Which of the following preprocessing steps will not change the performance of a Nearest Neighbor classifier that uses L1 distance? Select all that apply. To clarify, both training and test examples are preprocessed in the same way.
1. Subtracting the mean $\mu$
2. Subtracting the per pixel mean $\mu_{ij}$
3. Subtracting the mean μ and dividing by the standard deviation σ.
4. Subtracting the pixel-wise mean μij and dividing by the pixel-wise standard deviation $\mu_{ij}$.
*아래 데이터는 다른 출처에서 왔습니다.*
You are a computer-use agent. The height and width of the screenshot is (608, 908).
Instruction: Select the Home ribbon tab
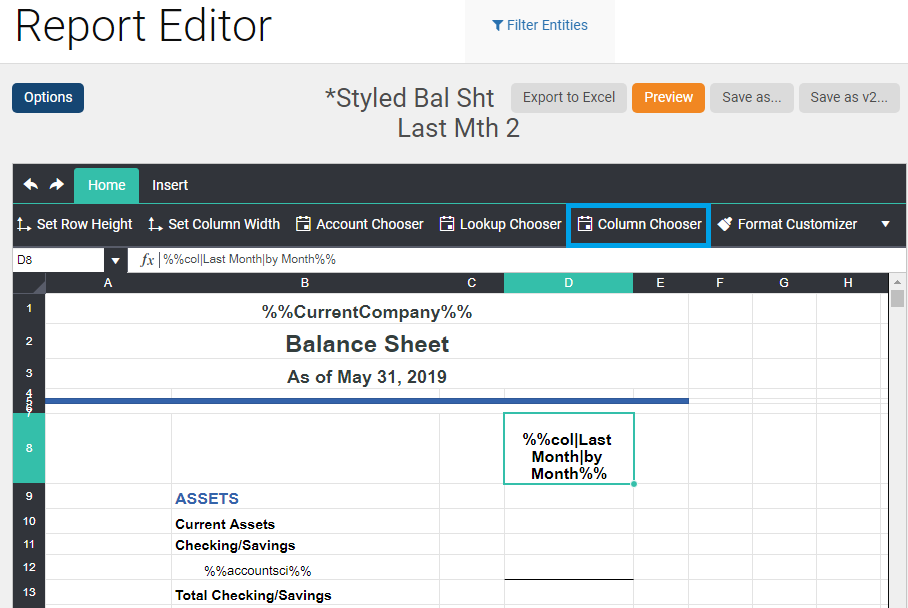point(106,185)
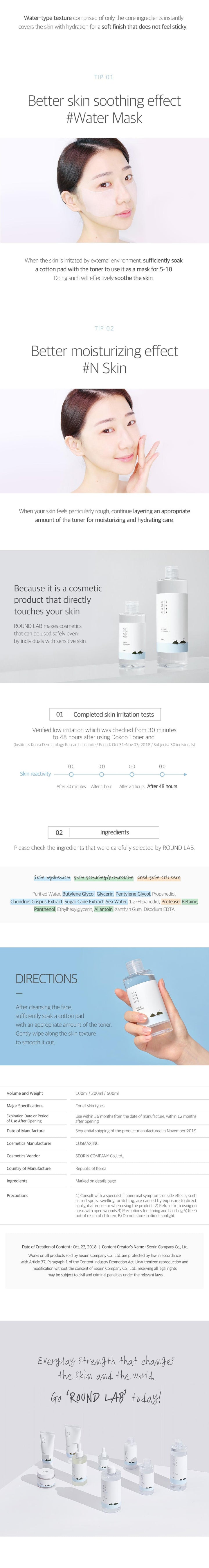The height and width of the screenshot is (1568, 209).
Task: Click the "Skin hydration" legend tag
Action: coord(52,878)
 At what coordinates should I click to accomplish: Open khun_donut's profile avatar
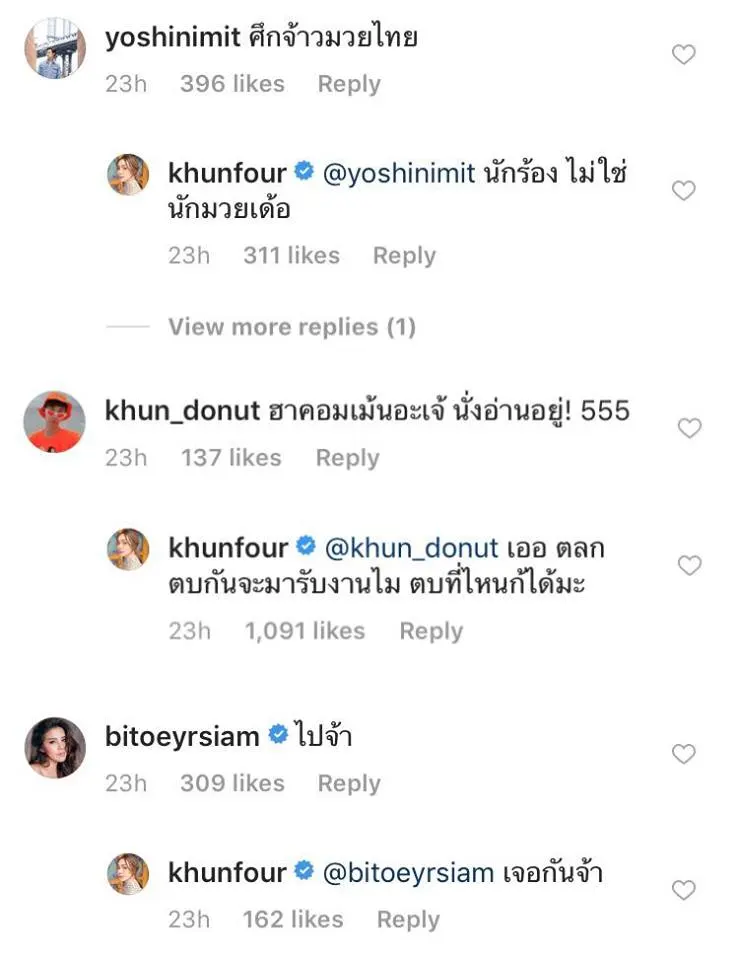[54, 422]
5. Rotating the coordinate axes of the data, which means rotating all the images by the same angle. Empty regions in the image caused by rotation are padded with a same pixel value and no interpolation is performed.
Your Answer : 1, 2, 3, 5(?)
Your Explanation :
1., 2. $x^i$와 $x^j$에 동일하게 평균을 빼줬으므로 distance는 보존됩니다. pixel별 평균을 빼줬을때도 동일합니다.
$$||(x^{(i)} - \bar{x}) - (x^{(j)} - \bar{x})||_1 = ||x^{(i)} - x^{(j)}||_1 $$
3. 동일한 $\mu$로 나누어줬기 때문에 distance는 scaling의 효과만 있고, 상대적 차이는 보존됩니다.
$$||\frac{x^{(i)} - \bar{x}}{\mu} - \frac{x^{(j)} - \bar{x}}{\mu}||_1 \leq ||\frac{x^{(i)} - \bar{x}}{\mu} - \frac{x^{(k)} - \bar{x}}{\mu}||_1 $$
$$\frac{1}{\mu}||x^{(i)} - x^{(j)}||_1 \leq \frac{1}{\mu}||x^{(i)} - x^{(k)}||_1 $$
4. $\frac{1}{\mu_{ij}}$ 와 $\frac{1}{\mu_{ik}}$ 의 크기에 따라 두 distance의 상대적 차이가 변할 수 있습니다.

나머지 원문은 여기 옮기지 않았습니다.